Aktien New York
Warren Buffett stärkt US-Börsen

Nach einer von Verlusten bei Finanztiteln und starken Kursschwankungen geprägten Woche haben die US-Aktienmärkte am Freitag mit Gewinnen geschlossen. Ein kräftiger Ölpreisrückgang und Hoffnungen auf den Einstieg eines koreanischen Investors bei der Bank Lehman Brothers verschafften der Wall Street Rückenwind. Auch Äußerungen von US-Notenbankchef Ben Bernanke und Großinvestor Warren Buffett verbreiteten gute Stimmung.

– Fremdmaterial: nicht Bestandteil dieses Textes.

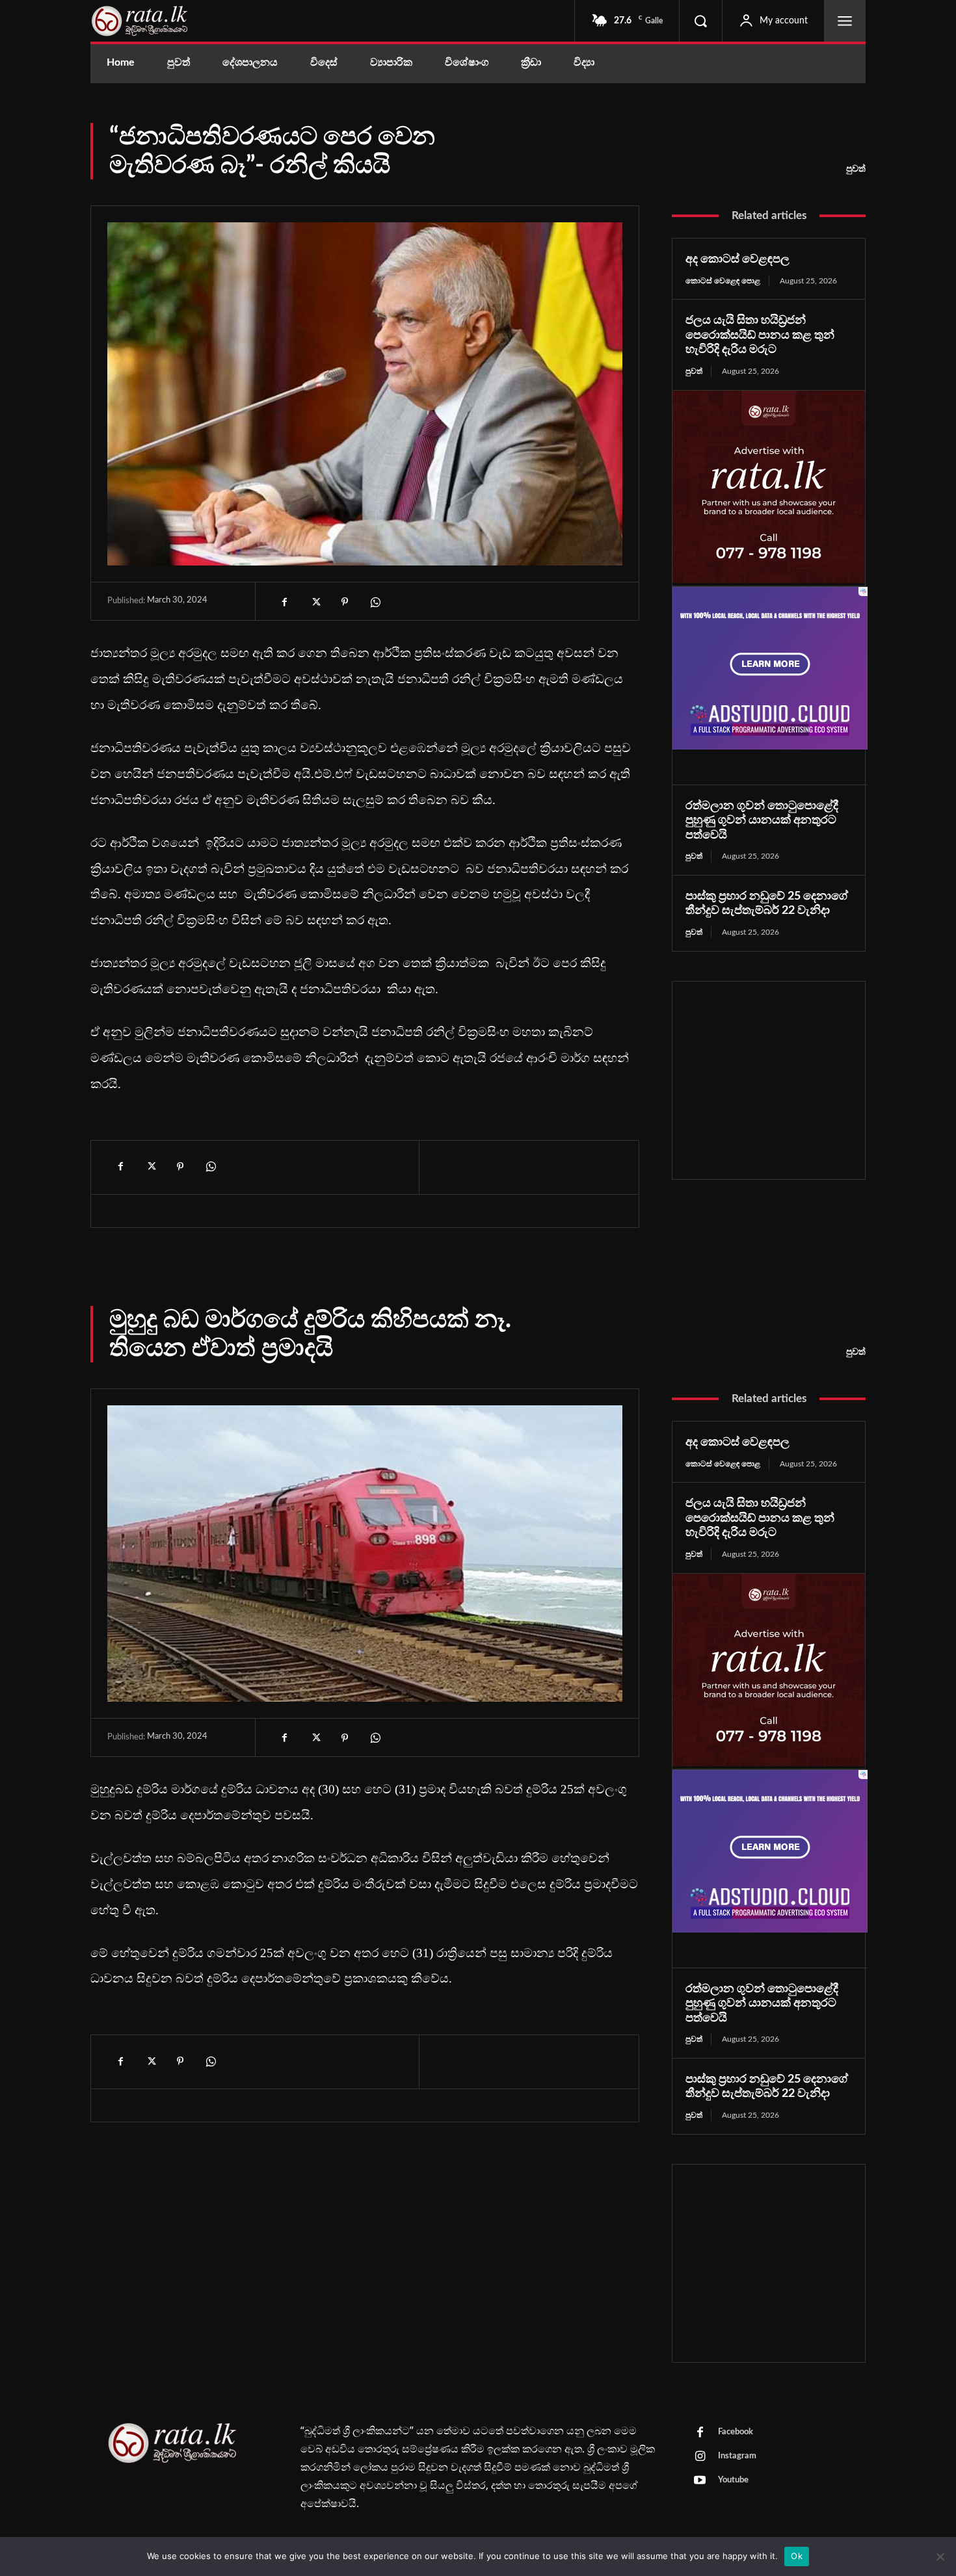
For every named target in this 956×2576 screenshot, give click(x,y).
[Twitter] (315, 602)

HB NEW YORK. Der Dow-Jones-Index der Standardwerte ging mit einem Plus von 1,7 Prozent auf 11 627 Zählern aus dem Handel. Im Handelsverlauf bewegte er sich zwischen 11 426 und 11 632 Punkten. Der breiter gefasste S&P-500 gewann 1,1 Prozent auf 1292 Zähler. Der Technologie-Index Nasdaq legte 1,4 Prozent auf 2414 Stellen zu. In Frankfurt schloss der Dax 1,7 Prozent fester mit 6342 Punkten. Im Wochenverlauf verlor der Dow 0,3 Prozent, der S&P 0,5 Prozent und der Nasdaq fiel um 1,5 Prozent.

Die Aktien der angeschlagenen Investmentbank Lehman Brothers schlossen fünf Prozent im Plus, nachdem die staatliche koreanische Bank KDB Interesse an dem US-Institut angemeldet hatte. Die Nachricht habe eine solide Grundlage für den Finanzsektor gelegt, sagte John Augustine von Fifth Third Private Bank in Cincinnati. Er sehe konstruktive Bewegungen auf dem Markt.

Auch die Titel anderer Banken legten zu: JP Morgan ging mit einem Plus von knapp vier Prozent aus dem Handel, die Aktie der Bank of America schloss ebenso vier Prozent fester.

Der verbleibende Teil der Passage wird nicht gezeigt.